--- What needs to be done ---
Transcribe exactly the lines from the one containing "This screenshot has" through the end of the data, both included. Leave out pictures.

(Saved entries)
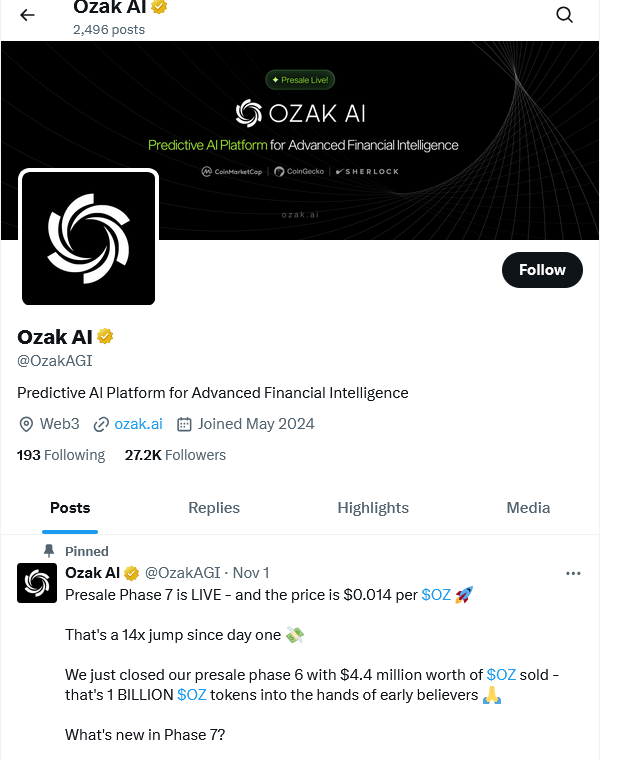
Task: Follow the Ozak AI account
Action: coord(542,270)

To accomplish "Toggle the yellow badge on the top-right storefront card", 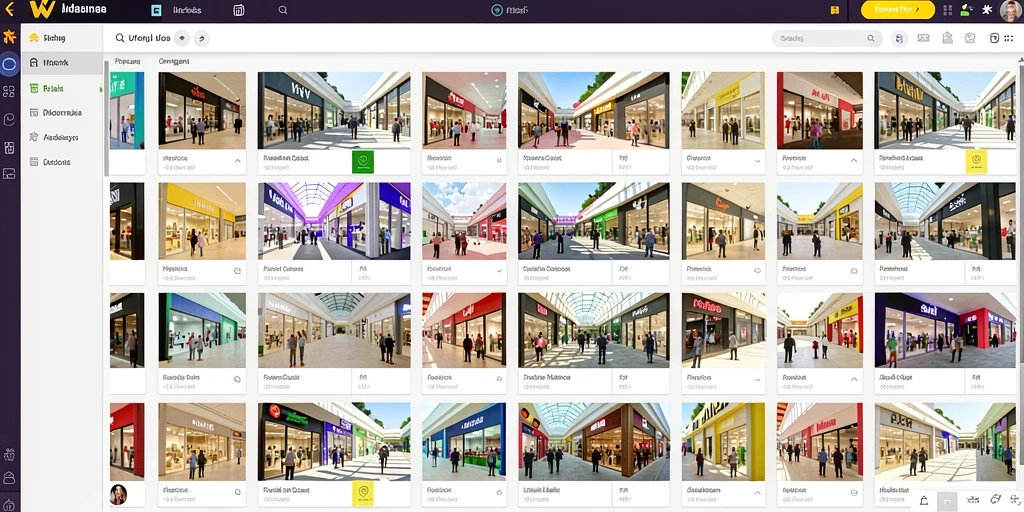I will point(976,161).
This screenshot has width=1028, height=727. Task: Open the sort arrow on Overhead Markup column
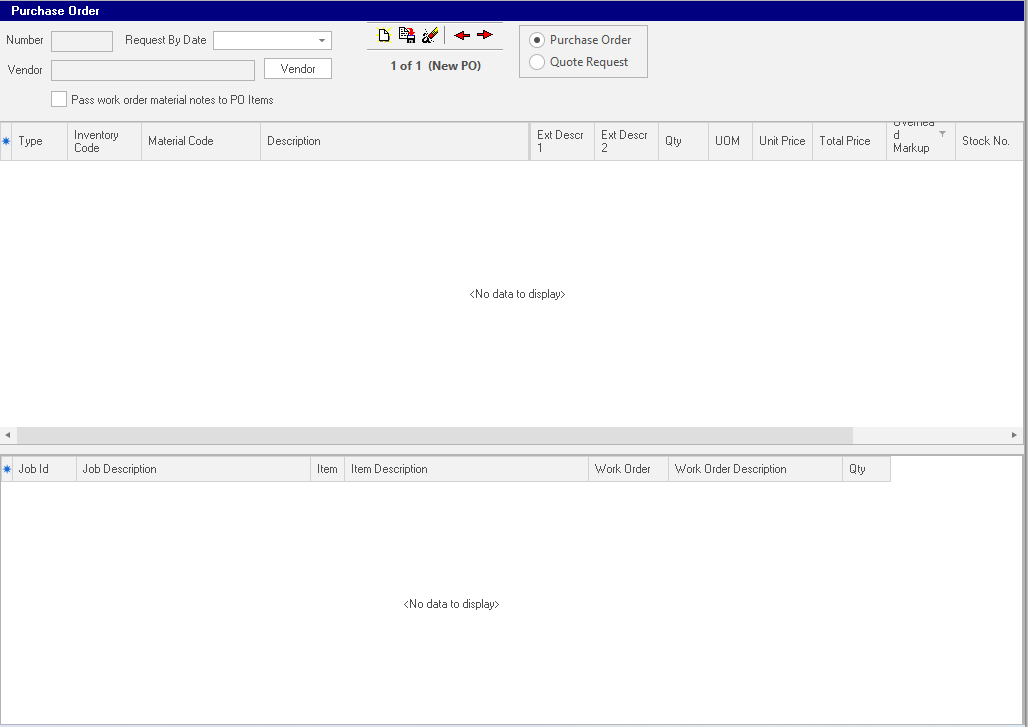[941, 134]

--- Exercise answer ---
This screenshot has width=1028, height=727. Task: Open the sort arrow on Overhead Markup column
[941, 134]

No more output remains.